Research article

Capital values: the highs and lows of 2022

Positive capital value growth continued throughout 2022, with average increases of 3.2% across the 30 cities in the index. However, rising interest rates and negative sentiment took a hold in the second half of the year


Miami, Dubai and Singapore lead growth

Miami, Dubai and Singapore led global capital value growth in 2022. While lower than the highs of 2021, growth has been fuelled by pent-up demand from both international and domestic buyers, a lack of quality stock and the inflow of high-net-worth individuals, companies and family offices. New York also saw the second highest number of $5m transactions since 2017.

Oxford Economics has forecast that by 2030 the number of households with an annual income exceeding $250,000 will grow by more than 15% in each of these cities. In Dubai, the number of these households is also forecast to double, to just under 50,000 households, in the next seven years.

Milan, Lisbon and Cape Town outperform

Milan (+5.7% in 2022) is the top-performing city in Italy and the second fastest-rising prime residential market among the European cities we monitor. Demand has remained robust while a number of new developments have improved the quality of the prime stock in the city.

Lisbon, ranking top in the Savills Executive Nomads Index, saw average annual prime property values grow by 5.6% in 2022. Although the country’s popular residency-by-investment scheme is under review for popular urban areas of the country and much of the Algarve, the city of Lisbon expects to continue to see an ongoing diversification from domestic to international demand in the near to medium term.

In 2022 prices grew by 5.1% in Cape Town, South Africa’s largest metro area. The city’s population is forecast to grow a further 11% by 2030, supporting growth in its prime residential market, although prices are yet to recover to their pre-pandemic price level.

Global city: Miami

Asian cities

Seoul and Tokyo were the two strongest performing cities in the Asia Pacific region last year, with prime prices rising 4.9% and 4.1% respectively. Despite the impact of the deteriorating economic situation on national housing markets, the prime sector has shown resilience. Prices maintaining positive growth due to an accumulation of factors including rising build and labour costs, scarcity of land and the ‘wait and see’ attitude of purchasers.

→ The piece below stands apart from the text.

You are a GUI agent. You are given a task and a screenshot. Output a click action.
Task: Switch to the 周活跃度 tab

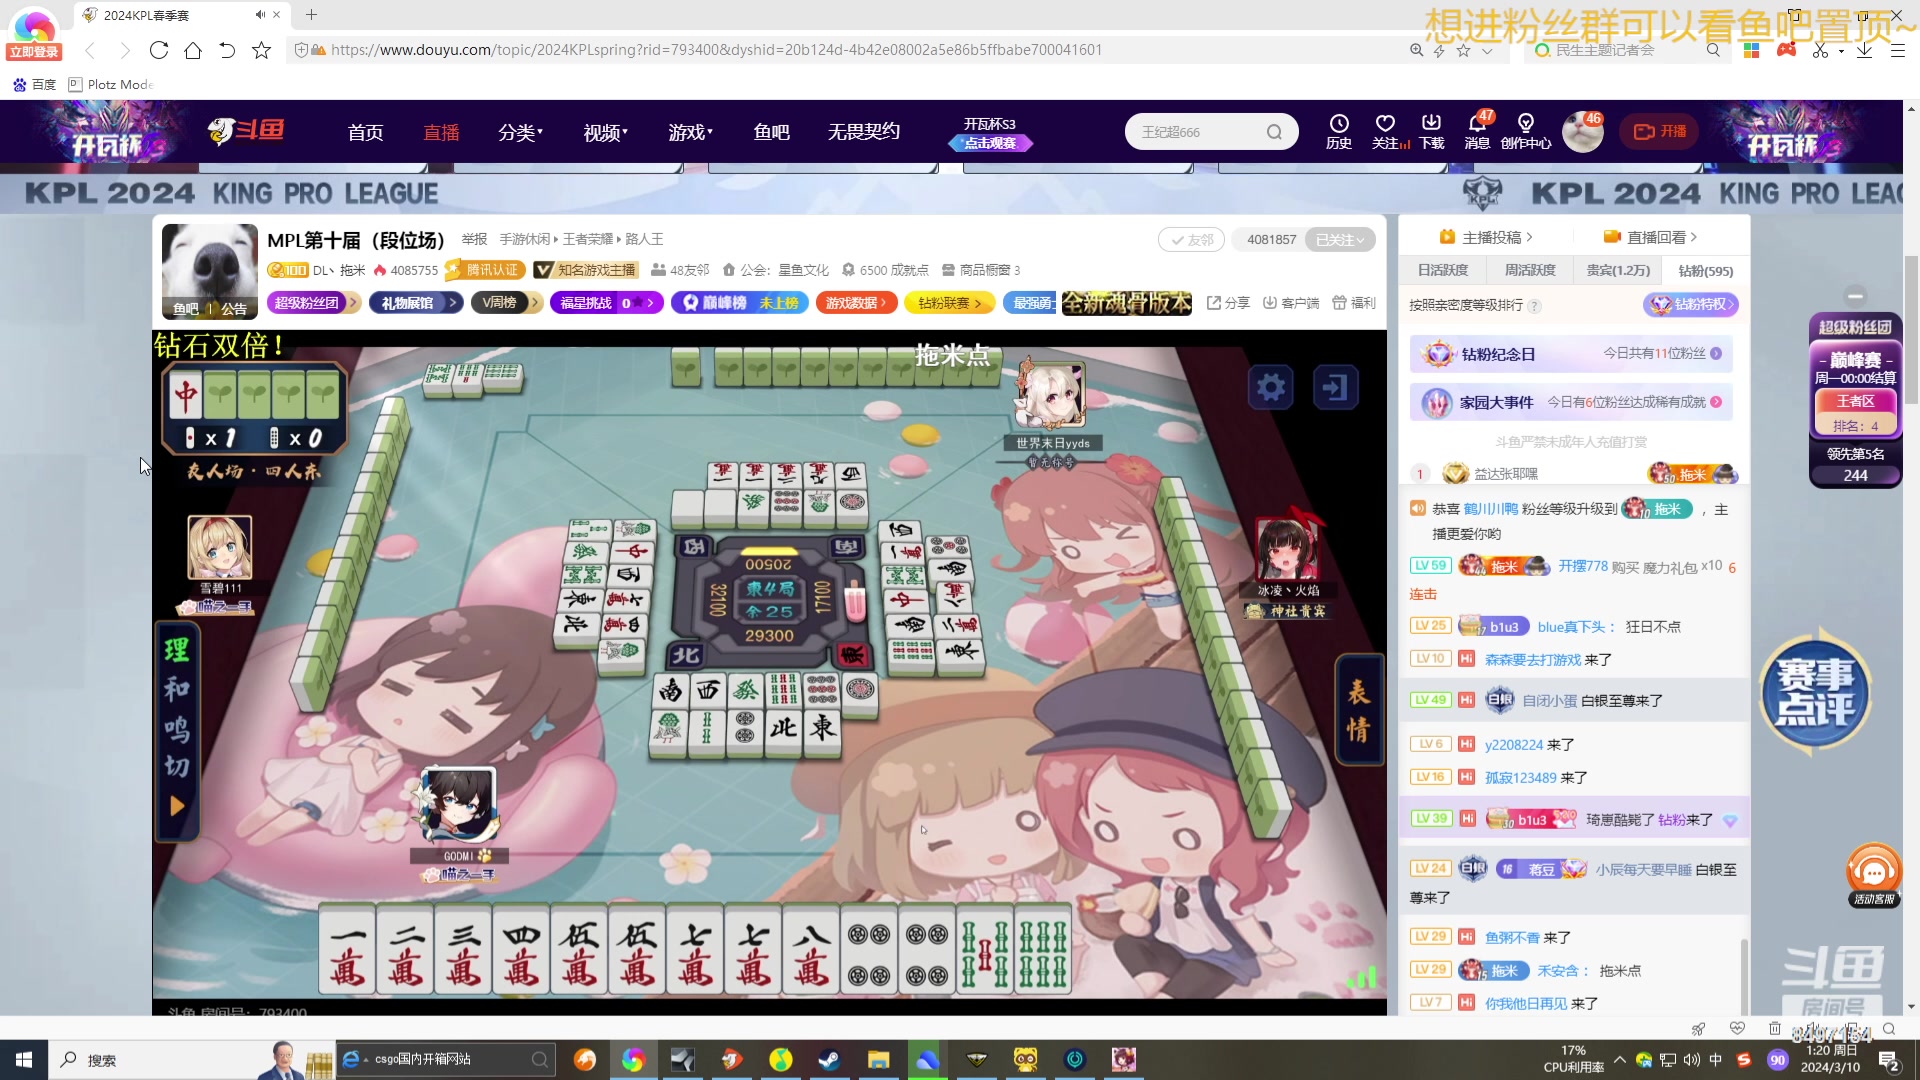(1530, 270)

With annual growth ranging from +3% to -2%, the picture is mixed across major Chinese cities. The easing of Covid-19 restrictions towards the latter half of the year saw improved performance in the second half of 2022 in Hangzhou (1.8%) and Shanghai (2.0%). However, nationally low prime property volumes, the indebted real estate sector, weak consumer confidence and slower economic growth have all put downward pressure on price growth compared to previous years.

In Hong Kong, pandemic restrictions and rising interest rates weakened sentiment in the already slowing luxury residential market. This suppressed transaction volumes causing pricing declines across all price brackets except the ultra-prime residences. Average prime prices fell by -8.5% in 2022.

Shenzhen, San Francisco and Sydney

Shenzhen (-1.6% in 2022) and San Francisco (-5.2% in 2022), two cities largely dependent upon their technological sectors, have particularly felt the impact of economic headwinds that unfolded in the latter part of 2022. Changing workforces and working patterns in the tech sector has been a factor causing falls in these cities.

Sydney’s prime market recovered strongly in 2021 as the country opened up in the wake of the pandemic, with prime prices rising by 8% and reaching new records by December 2021. That changed in 2022 as the Reserve Bank of Australia increased interest rates. Properties, according to Savills experts, are now more likely to continue to trade close to or at asking price in 2023.